Expertos del Hospital Quirón Córdoba subrayan los beneficios de la lectura para la salud mental
La lectura se posiciona en Córdoba como una de las herramientas más accesibles para cuidar la salud psicológica, con beneficios que van desde la estimulación cognitiva hasta la mejora del estado de ánimo.
En un contexto marcado por la inmediatez digital y la sobreexposición a pantallas, la lectura se consolida como una herramienta eficaz para proteger la salud mental. Así lo señala el doctor Francisco Lara, jefe de servicio de Psicología Clínica del Hospital Quirónsalud Córdoba, quien destaca que este hábito no solo estimula la mente, sino que también contribuye a reducir el estrés y mejorar el bienestar emocional.
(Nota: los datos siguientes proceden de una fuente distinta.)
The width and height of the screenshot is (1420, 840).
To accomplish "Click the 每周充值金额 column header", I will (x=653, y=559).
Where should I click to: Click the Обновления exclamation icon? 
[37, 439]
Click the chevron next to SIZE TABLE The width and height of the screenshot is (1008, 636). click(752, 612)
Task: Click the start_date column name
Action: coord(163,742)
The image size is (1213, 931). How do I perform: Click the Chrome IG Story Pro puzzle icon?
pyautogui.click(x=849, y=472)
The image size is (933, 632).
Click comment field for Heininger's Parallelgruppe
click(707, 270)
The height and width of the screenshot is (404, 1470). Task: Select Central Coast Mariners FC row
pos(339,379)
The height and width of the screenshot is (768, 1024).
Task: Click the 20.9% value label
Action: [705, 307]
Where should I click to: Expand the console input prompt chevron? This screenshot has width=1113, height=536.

Durante el proceso de lectura, el cerebro activa una compleja red de conexiones que permiten interpretar símbolos, evocar recuerdos y generar emociones. Este ejercicio continuo favorece funciones cognitivas esenciales como la atención, la concentración y la memoria, actuando como un auténtico entrenamiento cerebral.
Según explica el especialista, la lectura también influye en la liberación de neurotransmisores como la dopamina y la serotonina, asociados al bienestar y la regulación emocional. Esto se traduce en una mejora del estado de ánimo y en una mayor capacidad para afrontar situaciones de estrés.
Además, a diferencia del consumo pasivo de contenidos digitales, leer exige una participación activa que fomenta la reflexión, la imaginación y el pensamiento crítico. La exposición a diferentes historias y puntos de vista amplía conocimientos y mejora la comunicación, facilitando una mayor comprensión del entorno.
Uno de los aspectos más destacados es su impacto en la empatía. Al adentrarse en las vivencias de los personajes, el lector desarrolla una mayor capacidad para comprender emociones ajenas, lo que repercute positivamente en las relaciones interpersonales.
Los beneficios de la lectura no se limitan al corto plazo. Diversos estudios apuntan a que mantener este hábito de forma regular puede contribuir a preservar las funciones cognitivas, mejorar la memoria y retrasar el deterioro asociado al envejecimiento, reduciendo el riesgo de enfermedades neurodegenerativas.
En el ámbito cotidiano, dedicar unos minutos al día a la lectura en un entorno tranquilo favorece la desconexión del estrés. Incluso, leer antes de dormir —preferiblemente en papel o en dispositivos sin luz azul— puede mejorar la calidad del descanso al no interferir en los ritmos naturales del sueño.
Por otro lado, los libros de autoayuda pueden servir como herramientas complementarias para la reflexión personal. Aunque no ofrecen soluciones inmediatas, sí aportan estrategias para gestionar emociones, reforzar la autoestima y adoptar hábitos más saludables, siempre desde una perspectiva crítica.
En definitiva, la lectura se mantiene como una de las herramientas más accesibles y eficaces para cuidar la salud psicológica, contribuyendo de forma significativa a mejorar la calidad de vida.